During a more recent visit to the same facility Moiconi noticed a slip-resistant floor had been installed, although the slip resistant material remained white.

Jennifer Martin, a cultivation consultant at marijuanapropagation.com, said ergonomics are a key topic she speaks on before industry groups because at many commercial cultivation sites she sees plants on the ground. That forces workers to constantly bend down.

She advises raising the plants on stands to eliminate strained backs while increasing worker productivity.

“Even among younger workers I am seeing knee and back problems from them doing it that way,” Martin said. “So that is the first thing I say when I go in.
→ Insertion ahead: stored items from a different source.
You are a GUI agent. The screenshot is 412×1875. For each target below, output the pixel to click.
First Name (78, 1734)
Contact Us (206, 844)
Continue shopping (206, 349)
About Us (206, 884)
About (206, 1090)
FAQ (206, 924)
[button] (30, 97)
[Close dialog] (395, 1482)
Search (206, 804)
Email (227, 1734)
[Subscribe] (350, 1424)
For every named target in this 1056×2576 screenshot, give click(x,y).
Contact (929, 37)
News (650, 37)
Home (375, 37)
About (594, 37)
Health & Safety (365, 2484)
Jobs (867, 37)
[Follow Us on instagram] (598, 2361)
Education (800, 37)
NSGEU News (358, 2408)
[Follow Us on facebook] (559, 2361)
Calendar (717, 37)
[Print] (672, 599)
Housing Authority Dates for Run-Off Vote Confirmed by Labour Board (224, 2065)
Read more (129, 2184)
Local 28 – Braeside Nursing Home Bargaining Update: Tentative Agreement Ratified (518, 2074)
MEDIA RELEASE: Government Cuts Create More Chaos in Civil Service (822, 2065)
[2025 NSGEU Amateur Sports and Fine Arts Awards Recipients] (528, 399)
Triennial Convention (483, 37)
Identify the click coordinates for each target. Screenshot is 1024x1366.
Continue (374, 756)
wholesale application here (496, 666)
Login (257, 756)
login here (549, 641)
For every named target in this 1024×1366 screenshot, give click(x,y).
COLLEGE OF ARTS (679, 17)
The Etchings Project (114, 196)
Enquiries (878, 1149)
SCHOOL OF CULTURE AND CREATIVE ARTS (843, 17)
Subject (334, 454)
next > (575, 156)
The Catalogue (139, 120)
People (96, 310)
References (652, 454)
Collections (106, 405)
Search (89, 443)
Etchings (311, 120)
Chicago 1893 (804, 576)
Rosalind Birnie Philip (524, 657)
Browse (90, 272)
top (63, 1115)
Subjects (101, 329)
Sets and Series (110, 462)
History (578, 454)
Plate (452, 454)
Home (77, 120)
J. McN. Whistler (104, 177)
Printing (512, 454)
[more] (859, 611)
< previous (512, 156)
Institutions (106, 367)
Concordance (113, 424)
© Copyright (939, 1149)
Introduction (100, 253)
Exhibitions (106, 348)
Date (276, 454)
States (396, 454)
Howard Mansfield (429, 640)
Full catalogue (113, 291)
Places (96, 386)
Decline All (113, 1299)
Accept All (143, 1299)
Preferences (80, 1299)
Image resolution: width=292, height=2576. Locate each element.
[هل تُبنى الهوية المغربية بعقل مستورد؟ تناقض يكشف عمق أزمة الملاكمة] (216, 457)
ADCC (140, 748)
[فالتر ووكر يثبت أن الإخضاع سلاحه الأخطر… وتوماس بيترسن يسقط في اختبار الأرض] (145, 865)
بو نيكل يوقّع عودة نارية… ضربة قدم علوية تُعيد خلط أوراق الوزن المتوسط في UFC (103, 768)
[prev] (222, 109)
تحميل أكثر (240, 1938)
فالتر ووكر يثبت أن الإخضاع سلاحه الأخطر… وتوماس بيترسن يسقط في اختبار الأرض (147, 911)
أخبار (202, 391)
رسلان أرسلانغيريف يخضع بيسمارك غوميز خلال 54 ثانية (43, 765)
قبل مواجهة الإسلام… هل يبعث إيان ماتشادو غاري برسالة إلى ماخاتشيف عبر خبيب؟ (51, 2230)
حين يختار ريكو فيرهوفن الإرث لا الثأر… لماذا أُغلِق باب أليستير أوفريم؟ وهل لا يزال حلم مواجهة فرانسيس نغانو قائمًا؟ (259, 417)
Not only so the workers won’t be stressed, but so they can do a better job growing the plants because you can see them better when you are looking across [plants] instead of down at them.”

Other risks that grow operation workers face include exposure to chemicals and intense, hot lighting systems.

“Once the unions get involved in this you will have no shortage of claims.” — Justin S. Moriconi, attorney, Segal McCambridge Singer & Mahoney

One emerging workers’ comp risk involves the long hours workers spend hand-trimming leaf matter away from the valuable cannabis buds, several sources said. It is typically a manual job with a potential for repetitive-stress injuries and lacerations.

“I know we have had claims associated with that,” said Jim McMillen, director of safety services at Pinnacol Assurance, a Denver-based insurer of Colorado workers’ comp risks. “Probably the most severe claim we have had with that type operation was an amputation — a finger.”

Unions Stepping In

The spectrum of sophistication among operations means some growers remain primarily focused on the basic task of product production without considering worker safety.

But as more grow operations evolve from bachelor-pad like environments to sophisticated concerns, said Martin, she is seeing greater attention paid to ergonomics and worker comfort.

Risk-mitigation efforts she sees include helping workers with posture, enforcing rest breaks, and hiring masseuses to ease shoulder and wrist strains.

Greater scrutiny from OSHA, state agricultural agencies and state marijuana control boards are helping drive the improvements, Martin said. Like employers in other industries, cannabis operations also adopt safety measures to eliminate employee turnover and retain valuable workers, she added.

Labor union pressures could also drive worker safety improvements. Notably, the 33,000-member United Food and Commercial Workers International Union is recruiting medical marijuana workers under a “Cannabis Workers Rising” program.

Moriconi expects to see the union active in Eastern states, such as Pennsylvania, which are adopting medical marijuana laws and already have an extensive organized labor presence.

In smaller mom-and-pop operations, younger workers may have accepted cash or product as wages and are not likely to report an injury claim, Moriconi said. But that will change.

“Once the unions get involved in this you will have no shortage of claims,” Moriconi said. “They are not going to take product. You will be dealing with different checks and balances to make sure you have the safety and risk management built in.”

The recent murder of a security guard at a Colorado marijuana shop, meanwhile, added to criticisms that increasing retail outlet security measures often focus on protecting the cash-only businesses’ cannabis product and money rather than workers.

But overall, the risks faced by cannabis retail shops generally mirror those experienced at other retail stores with an elevated exposure profile, sources said.

McMillen at Pinnacol likened the risk level to other businesses interacting with the public and handling cash, like liquor stores or taxi cabs.

The approximately 200 marijuana retail dispensaries insured by California State Compensation Insurance Fund report injuries consistent with other businesses classified as retail operations, a SCIF spokeswoman said.

“It was primarily slips, trips and falls,” she said. “In terms of the injuries, it was strains and sprains.”